Dendritic cells (DCs) are antigen-presenting cells decisive in primary immune responses and establishment of immunological memory. They are activated by bacterial lipopolysaccharides (LPS), which lead to activation of Na(+)/H(+) exchanger activity, cell swelling, reactive oxygen species (ROS) formation, and migration. The effects require functional phosphoinositide 3 kinase and are paralleled by Akt phosphorylation. The present study explored the putative involvement of the Akt isoform Akt2. To this end, experiments were performed in DCs isolated from bone marrow of mice lacking functional Akt2/PKBß (akt2 (-/-)) and respective wild-type animals (akt2 (+/+)). Based on BCECF fluorescence, cytosolic pH (pH(i)) was significantly lower in akt2 (-/-) than in akt2 (+/+) DCs.
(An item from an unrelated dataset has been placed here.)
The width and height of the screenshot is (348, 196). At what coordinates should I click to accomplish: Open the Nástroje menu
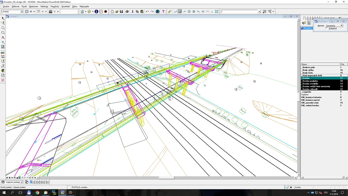tap(44, 6)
Transient exposure to NH(4)Cl was followed by profound cytosolic acidification in both genotypes. Subsequent re-alkalinization was largely dependent on Na(+) thus reflecting Na(+)/H(+) exchanger activity and was significantly lower in akt2 (-/-) than in akt2 (+/+) DCs. According to forward scatter in FACS analysis, cell volume was significantly lower in akt2 (-/-) than in akt2 (+/+) DCs. Exposure of DCs to LPS led within 4 h to significant increases of Na(+)/H(+) exchanger activity, cell volume, ROS production, and migration in akt2 (+/+) mice, and its effects were significantly blunted in akt2 (-/-) DCs. The present observations disclose a role of Akt2 in the regulation of pH(i), cell volume, ROS production, and migration in dendritic cells.